The oral terms as per talks between Rafia and Kalpana has no relevance as per the case law as there was a written contract between them but in the written contract between them there was no term which stated that the dance to be performed was a traditional, classical Indian dance. So as the oral terms were not made part of the contract and neither the form of dance was mentioned in the written contract the oral contract cannot be taken into account.

But as per the case law of Toll (Fgct) Pty Limited v.Alphapharm Pty Limited & Ors   the oral terms are a part of a contract as they are collateral to the written contract and thus must be considered as a apart of the contract between the parties.

As in case provided Rafia and Kalpana exchanged oral statements amongst themselves which are promissory in nature and thus they have intended these to be of promissory form, and they had made them with a view to be abide by these statements. They both had not pressed that the statements must be in written form. The oral statements are made with a view to comply with same and are not in contradiction with the written statements of a contract. The contract between the parties is supported by consideration.

Consequences of Breaching Conditions and Warranties

So from the above facts it can be thus states that the oral negotiations are terms of a contract as they are collateral to the written contract.

Now to analyze as to whether the oral terms can be regarded as a condition or a warranty

The oral negotiations between the parties which are not part of the written contract are also the terms as they are collateral to the written terms.

Rafia made it clear to Kalpana that the contract between USC and the Indian University and Rafia wanted a cultural program to be organized.

Rafia’s main aim to enter into a contract with Kalpana is that she wanted a cultural Indian show to be put on by Kalpana as the students of Indian university were there and she wanted to impress them. Rafia also asked Kalpana to advertise the Indian traditional dance as it would help her in selling the tickets. Rafia by her oral terms made it clear to Kalpana that she wanted a Traditional and cultural Indian show as het main aim was to impress students.

Kalpana also told Rafia that the dance will be performed as per her wish and stated that performance of beautiful Indian dance is guaranteed and hence gave a definite guarantee about the performance of dance to Rafia.

Kalpana also stated that she is an Indian by birth and had also got training in Indian dance. Thus after all the above said discussion only Rafia and Kalpana entered into a contract with each other though the same is not made part of the written contract but the intention of the parties was quite there as per which Rafia intended that Kalpana should get the Indian cultural performance.
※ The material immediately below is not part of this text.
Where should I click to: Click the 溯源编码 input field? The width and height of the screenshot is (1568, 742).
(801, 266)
The statements of Kalpana made Rafia entered into a contract with her as she with her statements made such an impression that the Indian cultural dance will be performed in the event and Kalpana with her statements that she is born in India and trained in Indian dance made an impression that the dance which Rafia is intending to will be performed at the event.
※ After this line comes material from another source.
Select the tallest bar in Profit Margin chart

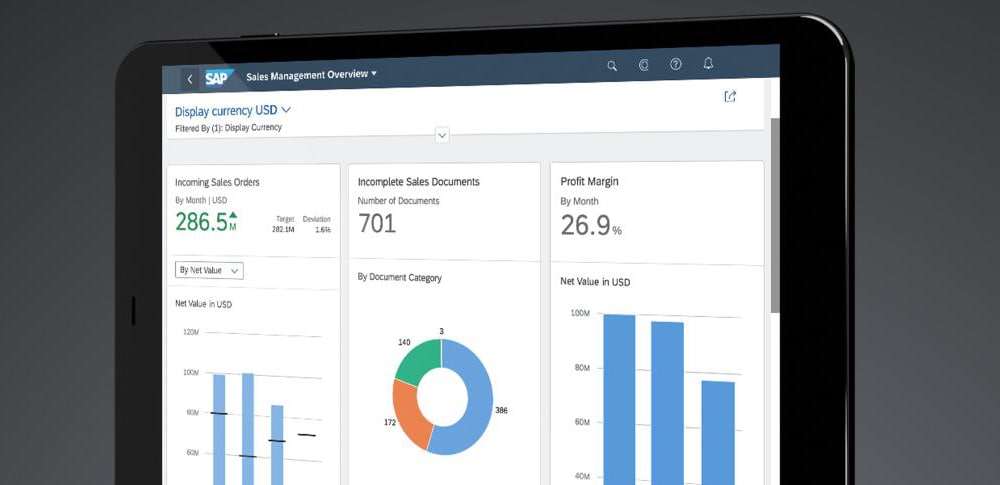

Considering the terms as per discussion of parties the oral terms will be considered as a Condition as it is of utmost importance to the contract and thus the basis of the contract (Poussard v Spiers and Pond).

As the oral terms are the basis of the contract so in case the same are breached then there is nothing left in contract and thus the oral terms being basis of the contract makes them a condition and thus important stipulation to the contract which must had been followed by Kalpana.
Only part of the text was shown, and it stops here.